Abstract
Secondary data analysis of large longitudinal and national data sets is a standard method used in many social sciences to answer complex questions regarding behavior. In this article, we detail the advantages of using these data sets to study developmental questions across the lifespan. First, we provide an overview of how using secondary data can increase studies’ scientific integrity. Then, we detail where and how data sets can be obtained that answer specific questions. Finally, we discuss methodological issues related to using longitudinal, population data sets. These data sets can enhance science and test theories by increasing the rigor and generalizability of research to the general population, making secondary data analysis an important method to consider.

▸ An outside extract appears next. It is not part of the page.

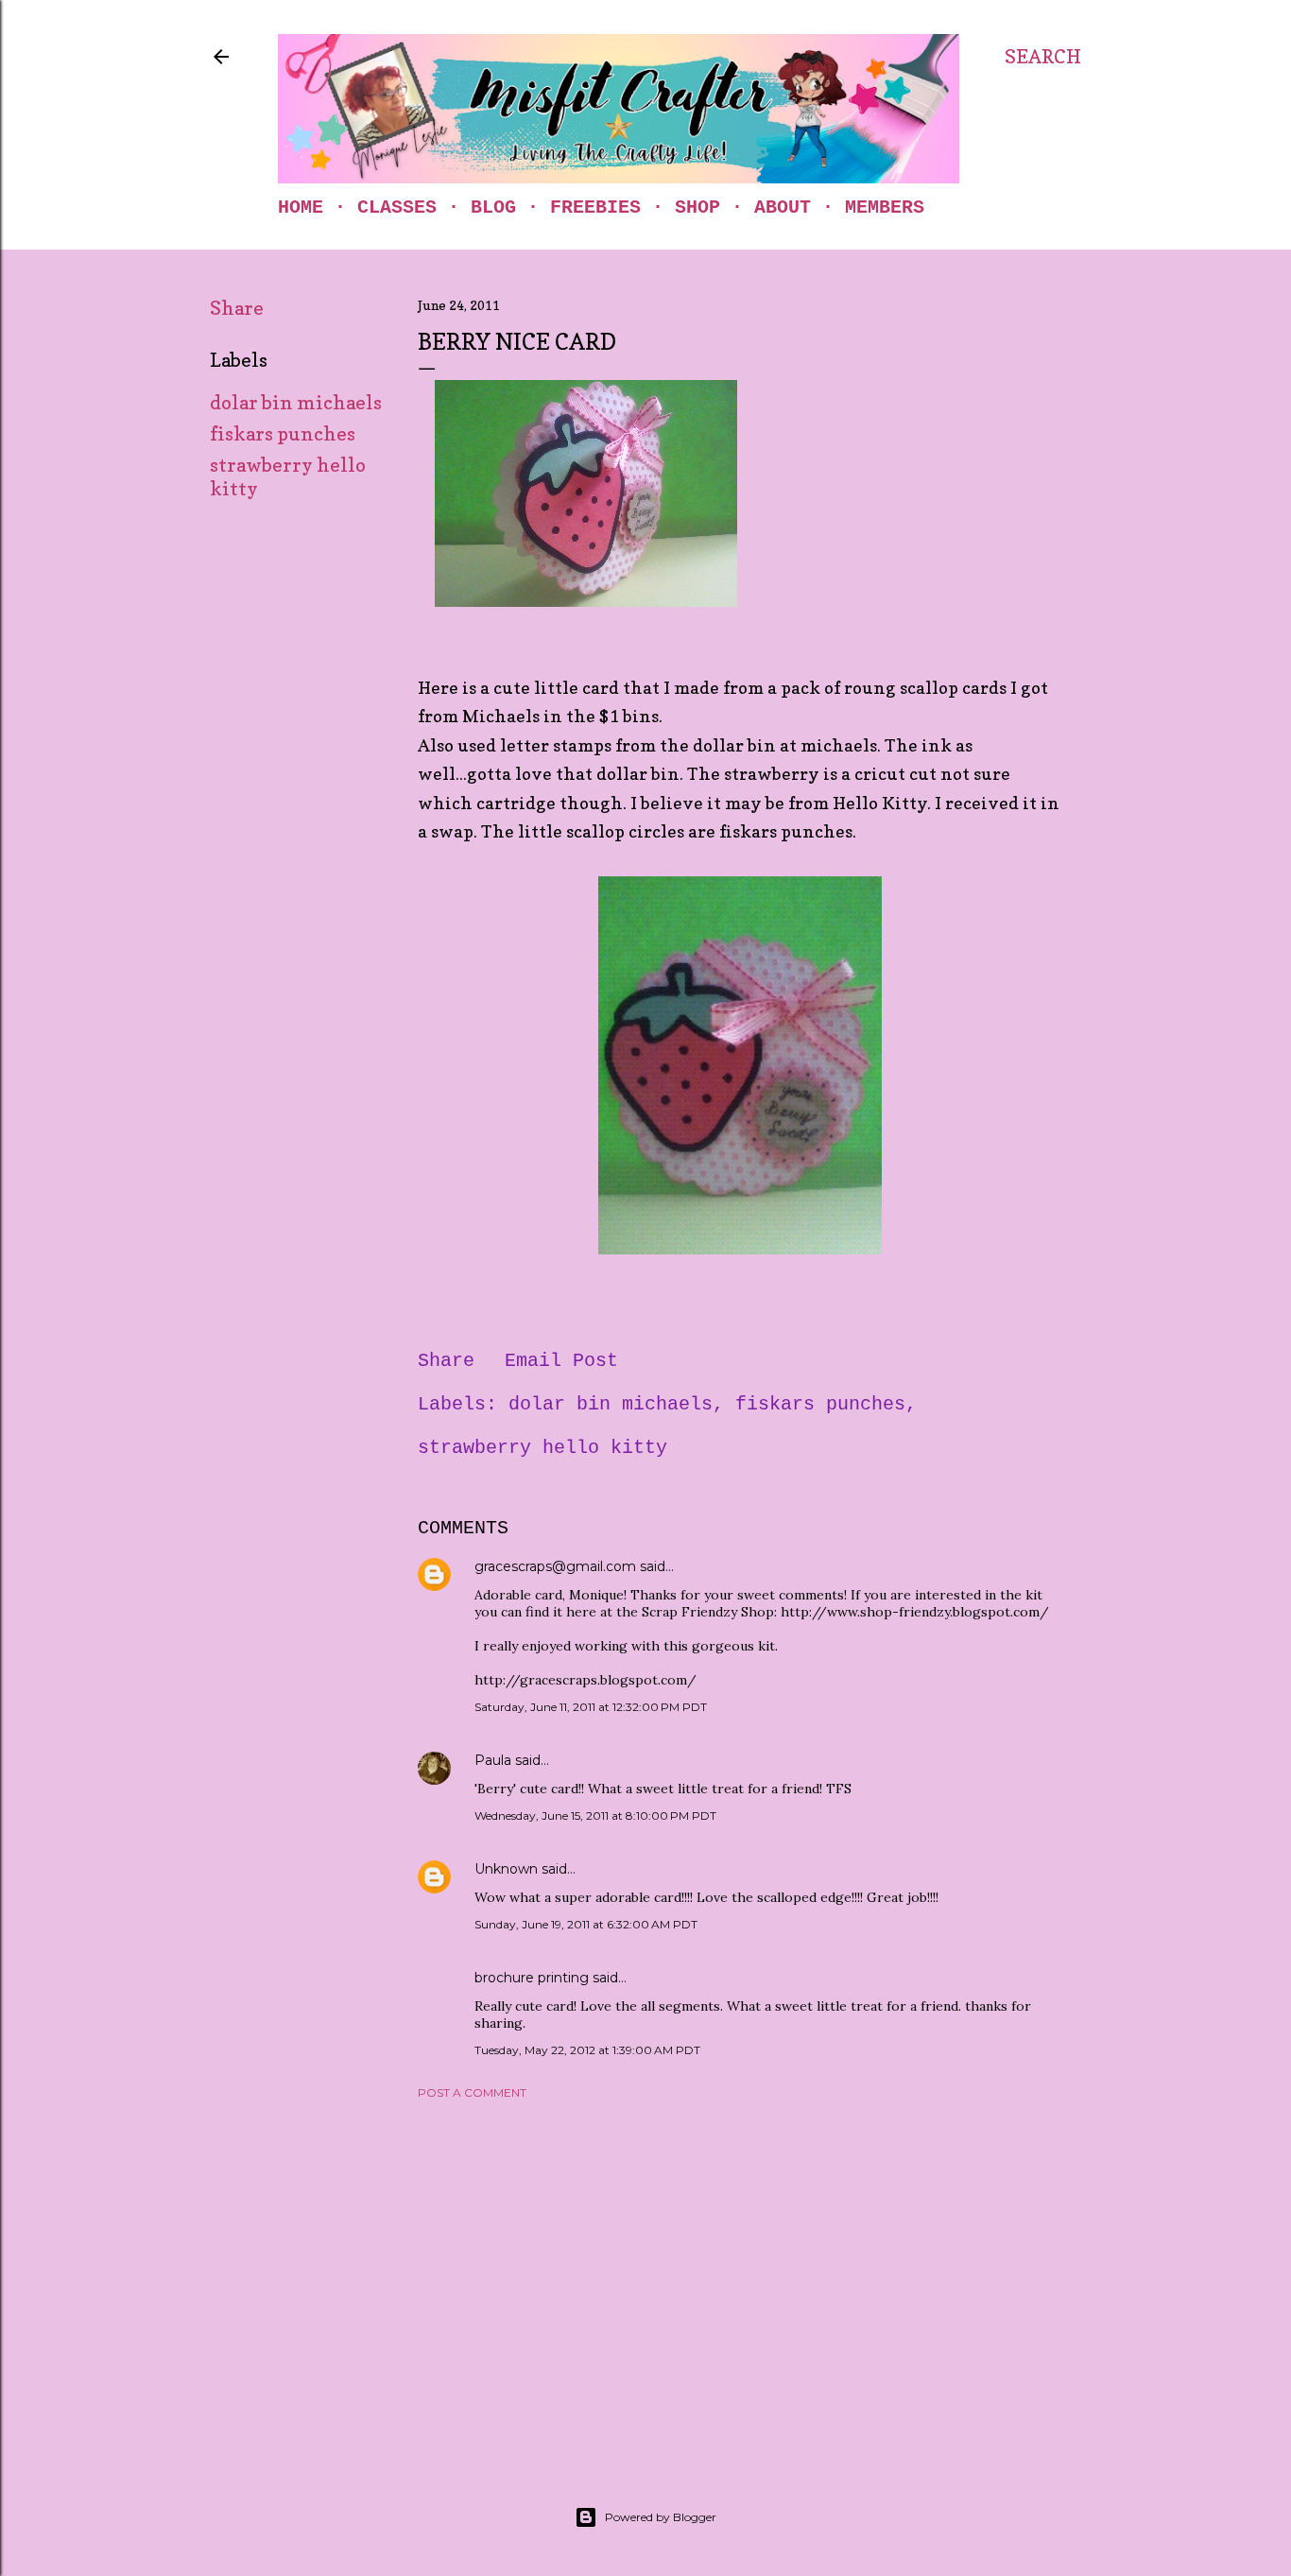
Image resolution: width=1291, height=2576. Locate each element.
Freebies (595, 207)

Keywords: secondary data, quantitative methods, population studies
In social science disciplines such as sociology and economics, secondary data analysis is often used to answer complex questions of human behavior. Within developmental psychology, this method is used less often because researchers prefer primary data sets. Primary data are collected by an individual or a team of researchers and are often based on the theory or models of the researcher or research team (1). These data are also generally proprietary and not shared with the larger research community. In contrast, secondary data analysis uses data collected by other researchers or organizations, and the users are generally not part of the design of the study. These data sets (e.g., most national studies) have been collected for the use of the research community or have been made available for other researchers to use (e.g., in data archives). Secondary sources of data are uniquely equipped to test some of the key theories and models in our science, and expanding their use within developmental science will augment the rigor of our field. In this article, we detail the advantages of secondary data analysis for developmental science, discuss how to obtain and use secondary data, and suggest analytical steps and potential hurdles in using secondary data to answer developmental questions.
What Are the Advantages of Using Secondary Data?
Developmental scientists now have some good longitudinal studies that examine children’s and adolescents’ development across time. These data sets were collected based on the research theories and models of the primary researchers and include extensive measurements on the areas of interest to the research team (e.g., IQ, achievement, problem behavior, motivation, aggression, mental health). These studies are rich sources of developmental data; even though they may focus on a topic of interest to the primary researcher (e.g., problem behavior, achievement), they often feature complementary measures of other topics that covary with these outcomes. For example, studies that feature data sets designed to answer questions about problem behavior also collected data on achievement and IQ as potential predictors of these behaviors. Thus, within developmental science, a rich and diverse set of large longitudinal data sets is available to the broader community of scientists to test questions that differ from those tested by the original researcher (see 2 for an example of using many secondary data sets to answer questions). As we will discuss, many of these data sets are available in data repositories and available for analysis by other researchers. While some data sets remain proprietary to the original researcher or research team, new regulations on data sharing from the National Institutes of Health and the National Science Foundation are increasing the amount of data available for secondary data analysis.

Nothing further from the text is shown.